▶ **SOURCE RECORDS**
********
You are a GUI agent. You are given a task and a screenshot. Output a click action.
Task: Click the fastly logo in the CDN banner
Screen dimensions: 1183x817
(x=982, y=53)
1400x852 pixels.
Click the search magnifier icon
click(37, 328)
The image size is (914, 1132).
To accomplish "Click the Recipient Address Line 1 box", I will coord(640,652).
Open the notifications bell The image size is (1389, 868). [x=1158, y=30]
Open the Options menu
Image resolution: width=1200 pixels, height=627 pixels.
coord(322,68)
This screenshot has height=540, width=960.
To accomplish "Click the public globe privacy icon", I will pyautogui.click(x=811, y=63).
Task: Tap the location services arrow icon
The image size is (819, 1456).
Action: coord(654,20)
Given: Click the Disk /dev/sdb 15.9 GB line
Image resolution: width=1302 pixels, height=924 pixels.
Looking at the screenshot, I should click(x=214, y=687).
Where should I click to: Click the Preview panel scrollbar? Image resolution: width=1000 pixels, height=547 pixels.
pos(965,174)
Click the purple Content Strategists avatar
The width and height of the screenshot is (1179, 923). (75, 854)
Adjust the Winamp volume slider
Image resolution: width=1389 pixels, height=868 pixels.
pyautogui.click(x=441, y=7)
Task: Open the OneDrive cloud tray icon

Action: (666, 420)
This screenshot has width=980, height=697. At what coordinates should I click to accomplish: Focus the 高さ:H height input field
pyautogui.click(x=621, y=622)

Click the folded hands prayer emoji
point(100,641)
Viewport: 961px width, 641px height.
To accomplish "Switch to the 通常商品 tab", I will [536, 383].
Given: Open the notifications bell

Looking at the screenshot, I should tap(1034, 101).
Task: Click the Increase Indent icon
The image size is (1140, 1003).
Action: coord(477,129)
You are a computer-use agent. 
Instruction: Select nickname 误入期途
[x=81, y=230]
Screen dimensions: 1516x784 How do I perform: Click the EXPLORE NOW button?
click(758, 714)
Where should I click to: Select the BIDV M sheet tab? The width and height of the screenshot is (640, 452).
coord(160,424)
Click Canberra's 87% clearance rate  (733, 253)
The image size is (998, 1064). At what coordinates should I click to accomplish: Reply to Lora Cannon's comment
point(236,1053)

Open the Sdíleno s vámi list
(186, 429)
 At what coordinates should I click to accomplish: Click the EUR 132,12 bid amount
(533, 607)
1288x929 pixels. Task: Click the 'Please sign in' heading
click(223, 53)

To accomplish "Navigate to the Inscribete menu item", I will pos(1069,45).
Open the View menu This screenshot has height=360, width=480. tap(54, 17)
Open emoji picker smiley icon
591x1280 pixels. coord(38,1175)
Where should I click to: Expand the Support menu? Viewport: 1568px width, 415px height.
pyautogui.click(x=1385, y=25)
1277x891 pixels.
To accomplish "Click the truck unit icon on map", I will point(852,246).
********
▶ **INSTRUCTIONS TO FOLLOW**
Nothing may be omitted or altered; reproduce all of the entries.

▶ **ANSWER**
You are a GUI agent. You are given a task and a screenshot. Output a click action.
Task: Click the fastly logo in the CDN banner
Screen dimensions: 1183x817
(x=982, y=53)
1400x852 pixels.
Click the search magnifier icon
click(37, 328)
The image size is (914, 1132).
To accomplish "Click the Recipient Address Line 1 box", I will coord(640,652).
Open the notifications bell The image size is (1389, 868). [x=1158, y=30]
Open the Options menu
Image resolution: width=1200 pixels, height=627 pixels.
coord(322,68)
This screenshot has height=540, width=960.
To accomplish "Click the public globe privacy icon", I will pyautogui.click(x=811, y=63).
Task: Tap the location services arrow icon
The image size is (819, 1456).
Action: coord(654,20)
Given: Click the Disk /dev/sdb 15.9 GB line
Image resolution: width=1302 pixels, height=924 pixels.
Looking at the screenshot, I should click(x=214, y=687).
Where should I click to: Click the Preview panel scrollbar? Image resolution: width=1000 pixels, height=547 pixels.
pos(965,174)
Click the purple Content Strategists avatar
The width and height of the screenshot is (1179, 923). (75, 854)
Adjust the Winamp volume slider
Image resolution: width=1389 pixels, height=868 pixels.
pyautogui.click(x=441, y=7)
Task: Open the OneDrive cloud tray icon

Action: (666, 420)
This screenshot has width=980, height=697. At what coordinates should I click to accomplish: Focus the 高さ:H height input field
pyautogui.click(x=621, y=622)

Click the folded hands prayer emoji
point(100,641)
Viewport: 961px width, 641px height.
To accomplish "Switch to the 通常商品 tab", I will [536, 383].
Given: Open the notifications bell

Looking at the screenshot, I should tap(1034, 101).
Task: Click the Increase Indent icon
The image size is (1140, 1003).
Action: coord(477,129)
You are a computer-use agent. 
Instruction: Select nickname 误入期途
[x=81, y=230]
Screen dimensions: 1516x784 How do I perform: Click the EXPLORE NOW button?
click(758, 714)
Where should I click to: Select the BIDV M sheet tab? The width and height of the screenshot is (640, 452).
coord(160,424)
Click Canberra's 87% clearance rate  (733, 253)
The image size is (998, 1064). At what coordinates should I click to accomplish: Reply to Lora Cannon's comment
point(236,1053)

Open the Sdíleno s vámi list
(186, 429)
 At what coordinates should I click to accomplish: Click the EUR 132,12 bid amount
(533, 607)
1288x929 pixels. Task: Click the 'Please sign in' heading
click(223, 53)

To accomplish "Navigate to the Inscribete menu item", I will pos(1069,45).
Open the View menu This screenshot has height=360, width=480. tap(54, 17)
Open emoji picker smiley icon
591x1280 pixels. coord(38,1175)
Where should I click to: Expand the Support menu? Viewport: 1568px width, 415px height.
pyautogui.click(x=1385, y=25)
1277x891 pixels.
To accomplish "Click the truck unit icon on map", I will point(852,246).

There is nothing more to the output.